Michelin foresees more of the same during second half

Aug. 1, 2006

"Trends observed in the first half are expected to continue in the second part of the year," say Groupe Michelin officials. "North American replacement markets should remain depressed."

However, in Europe, Michelin officials believe that the market will be "relatively robust, supported, in particular, by Eastern Europe."

The bright spot in North America will be original equipment truck tires, they say, "in anticipation of the implementation of new emission standards."

However, continued escalation of raw material costs "could further deteriorate the Groupe's accounts in the second half, with the increase totaling 23% for 2006 -- representing an additional cost of 800 million euros.

"New price increases have been announced to become effective in the second semester in order to limit, as much as possible, the negative effects of these head winds."

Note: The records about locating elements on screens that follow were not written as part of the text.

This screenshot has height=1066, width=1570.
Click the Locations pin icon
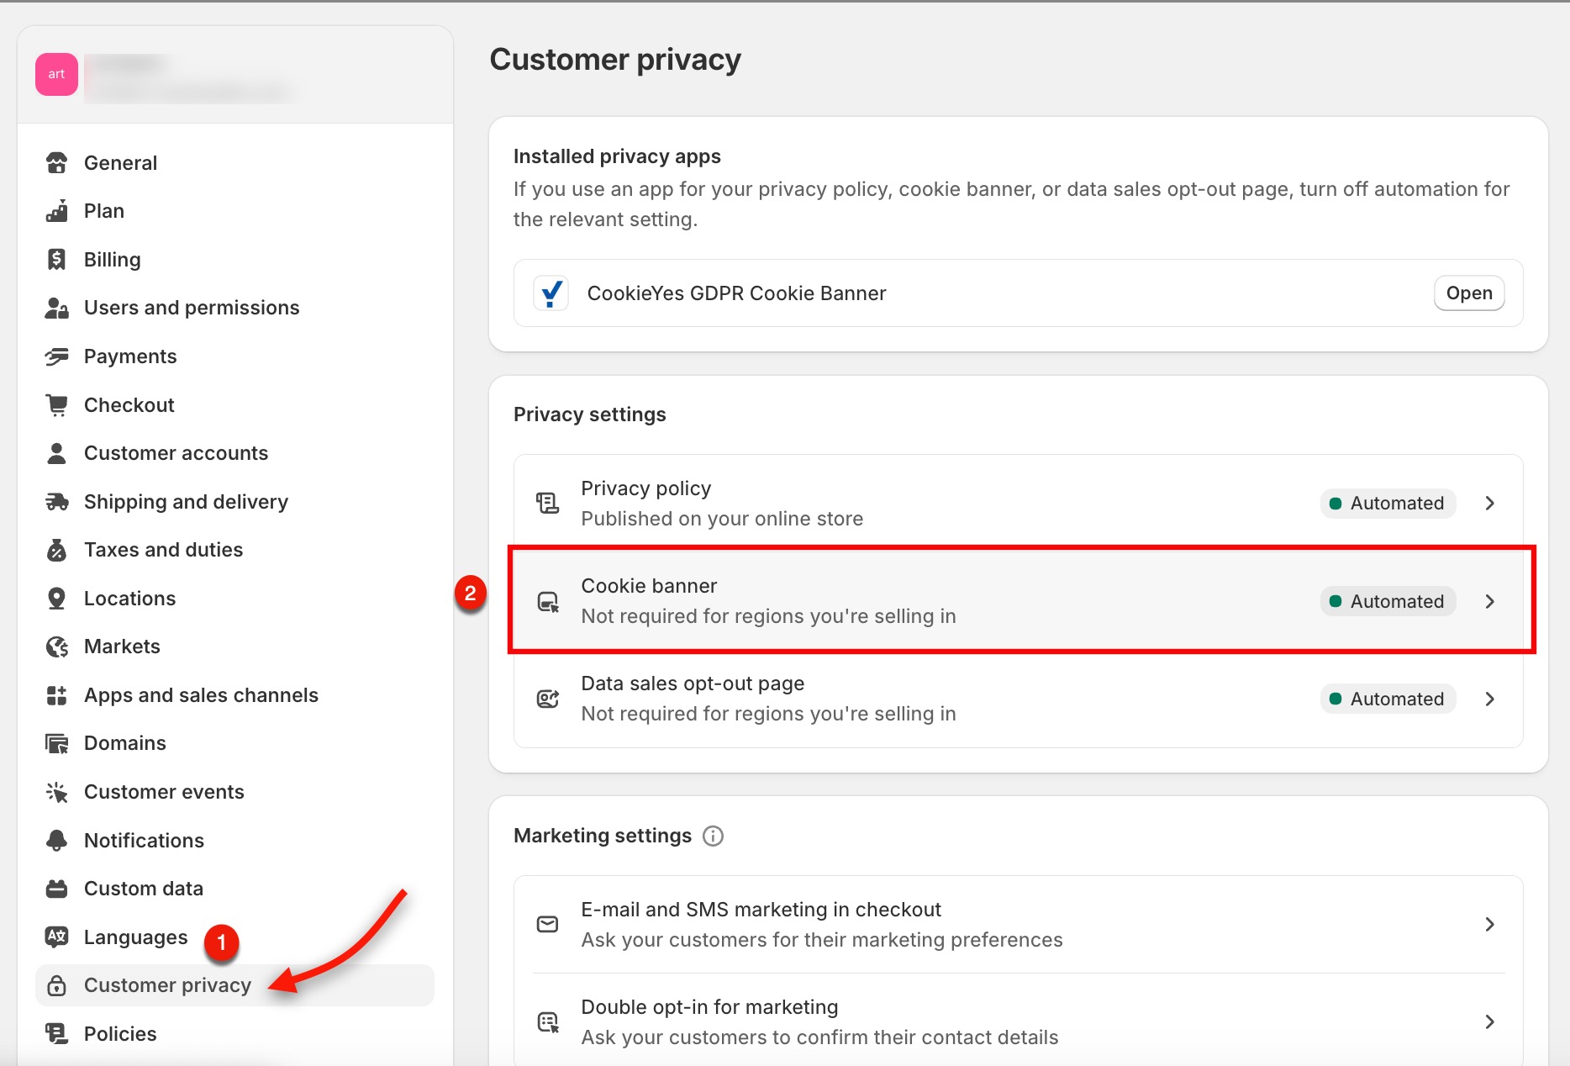tap(56, 598)
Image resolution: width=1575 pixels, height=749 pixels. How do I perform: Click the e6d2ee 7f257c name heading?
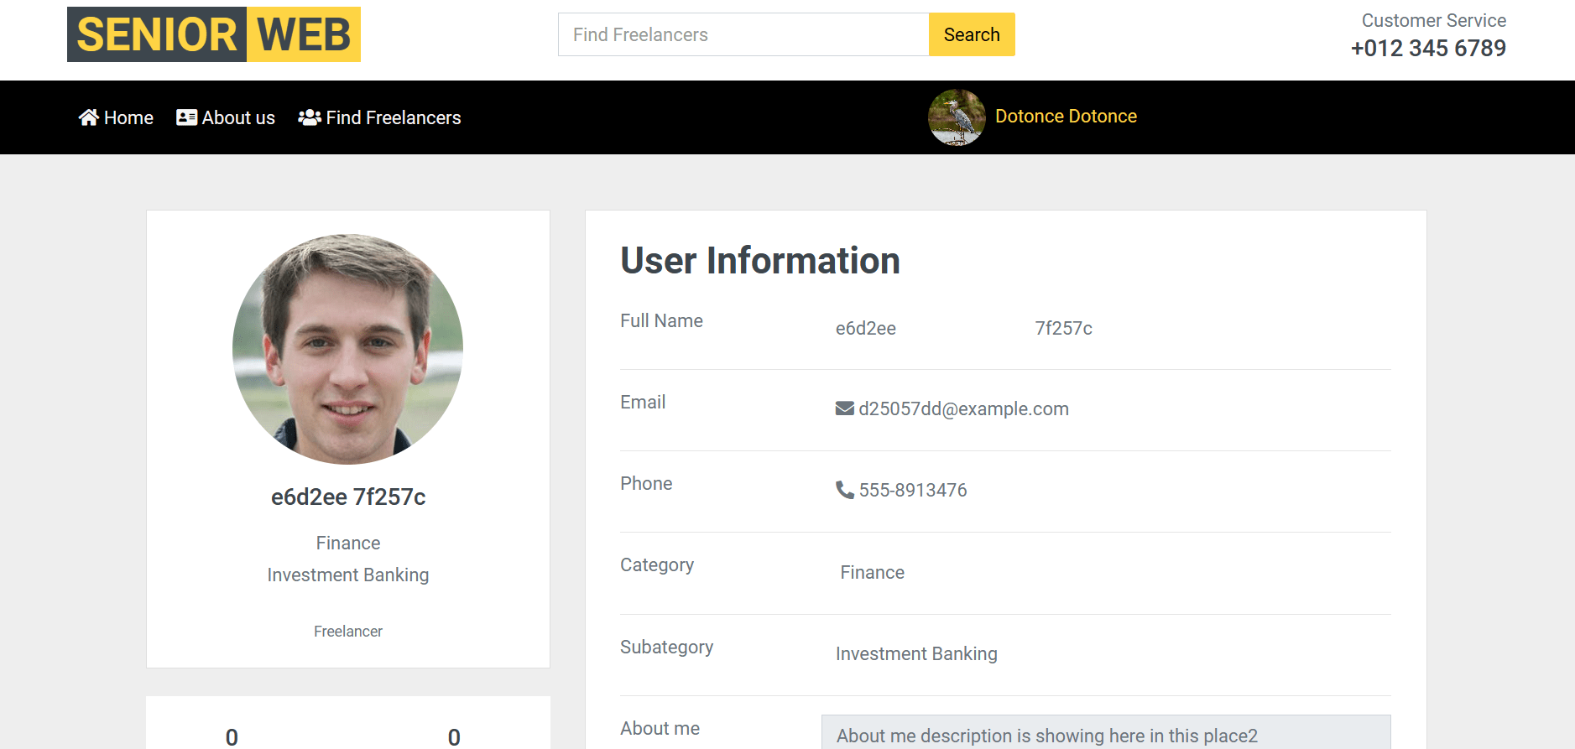click(348, 497)
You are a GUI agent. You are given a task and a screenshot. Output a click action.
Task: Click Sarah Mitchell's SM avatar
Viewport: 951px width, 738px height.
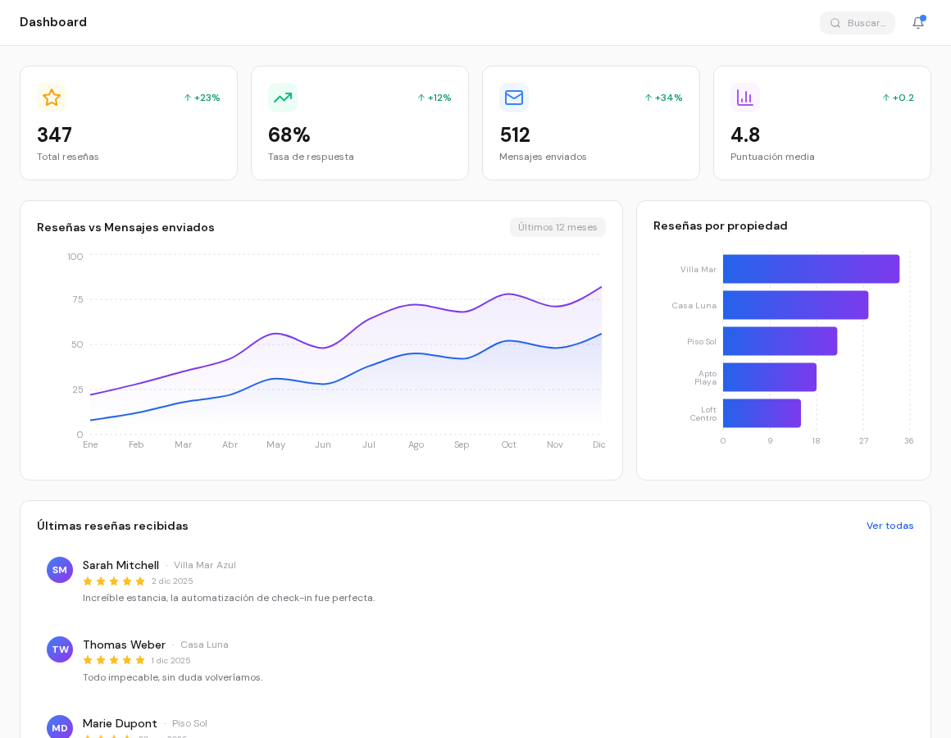pyautogui.click(x=60, y=569)
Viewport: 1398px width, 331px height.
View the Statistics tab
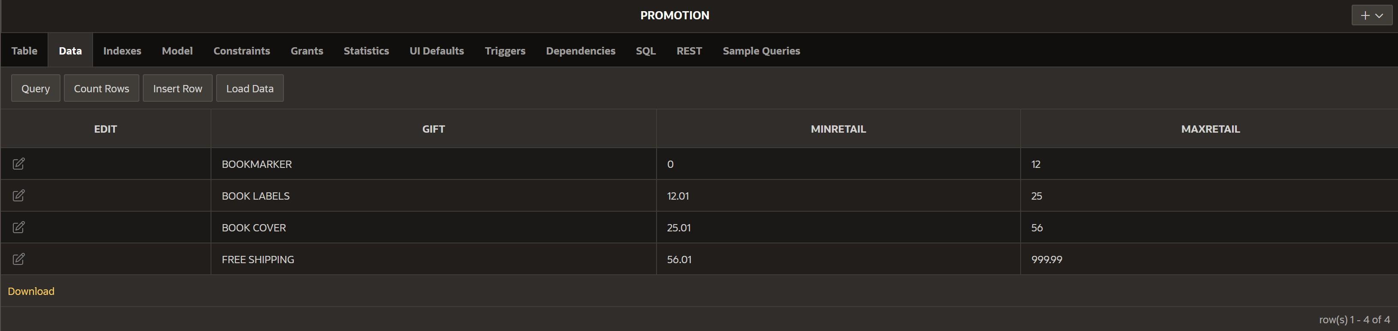tap(366, 51)
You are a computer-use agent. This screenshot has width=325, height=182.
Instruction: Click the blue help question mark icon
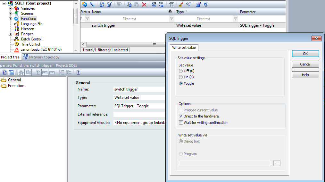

Michelin's operating margin before non-recurring items should be close to 8% for fiscal 2006.

Last week, Michelin announced that its consolidated net sales for the first half of 2006 totaled 8 billion, a 7.1% increase over the same period last year.

However, Michelin's operating income fell 29.4% during the half, while its net income dropped 28.2%.

"The massive increase in raw material costs -- up 21% compared to the first half of 2005, representing an additional cost of 352 million euros -- weighed on Michelin's operating performance," said Michelin officials.